What you should do:
Arrange the records between the lines holding "You are a computer-use agent. 960x540 pixels." and "coord(943,122)", inclusive, as a two-column CSV with the headers input and output. Give one row per record, with its text under input and its answer under output, each in a single quoted field with line breaks replaced by spaces.

[Data entries]
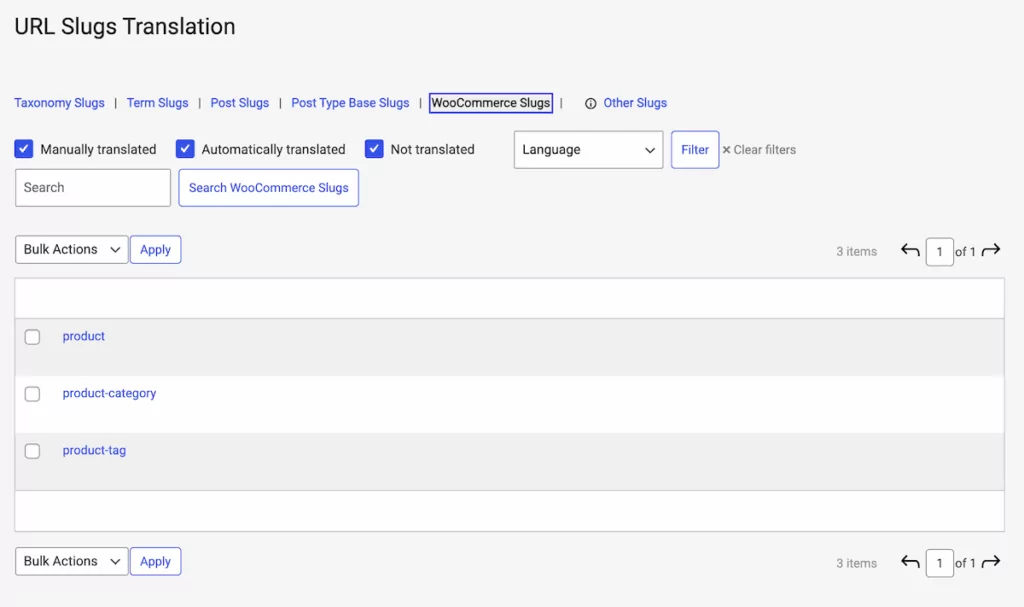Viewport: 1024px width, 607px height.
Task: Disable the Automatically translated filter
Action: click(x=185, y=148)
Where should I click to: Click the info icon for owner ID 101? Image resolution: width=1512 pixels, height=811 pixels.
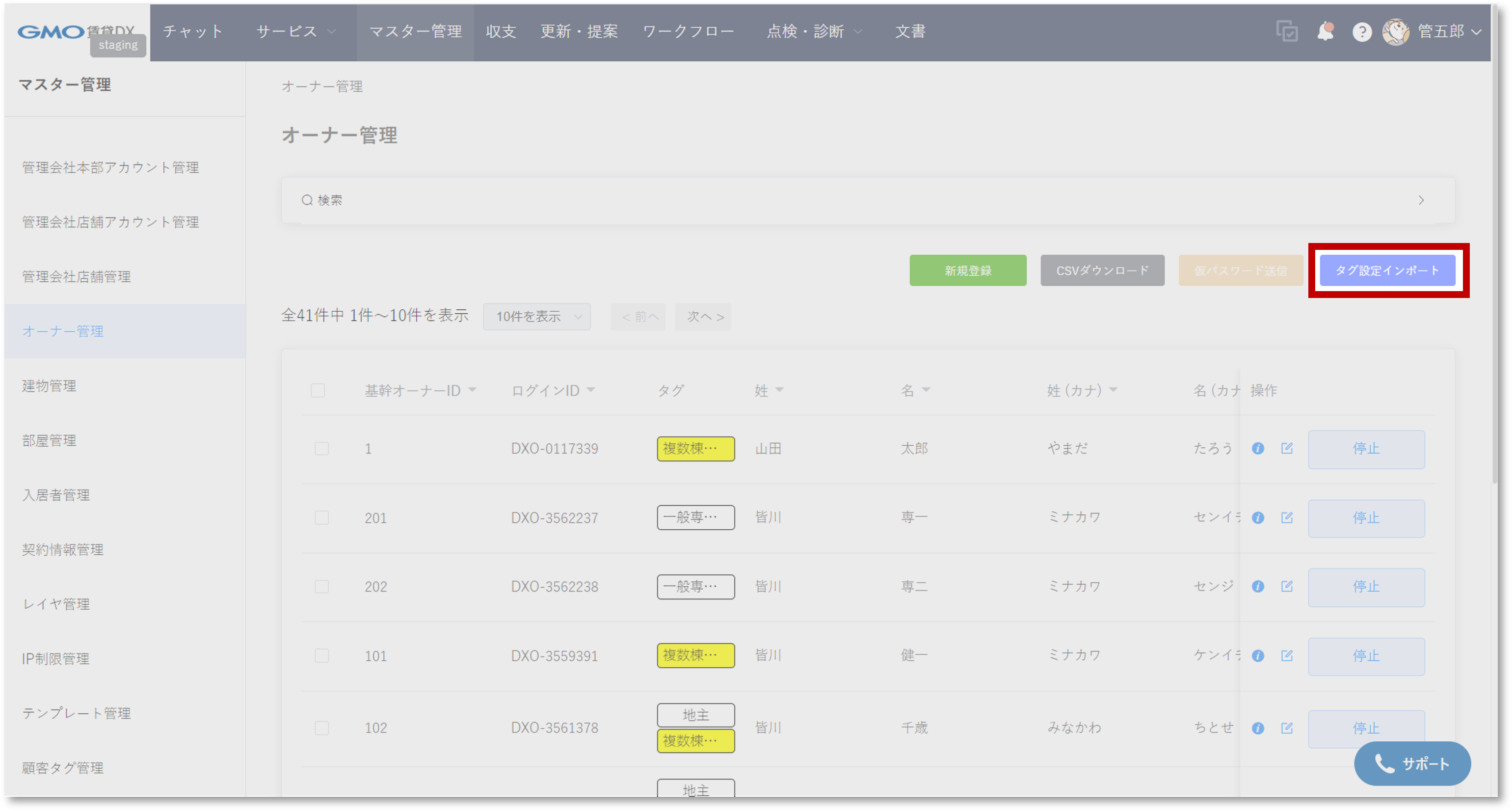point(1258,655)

---

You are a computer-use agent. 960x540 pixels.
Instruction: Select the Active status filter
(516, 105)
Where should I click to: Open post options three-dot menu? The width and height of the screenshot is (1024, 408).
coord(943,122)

--

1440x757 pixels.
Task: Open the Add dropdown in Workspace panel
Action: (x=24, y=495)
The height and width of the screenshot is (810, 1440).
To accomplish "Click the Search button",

The completed task:
input,output
"You are a computer-use agent. 960x540 pixels. Instruction: Select the Active status filter","(516, 105)"
"Where should I click to: Open post options three-dot menu? The width and height of the screenshot is (1024, 408).","coord(943,122)"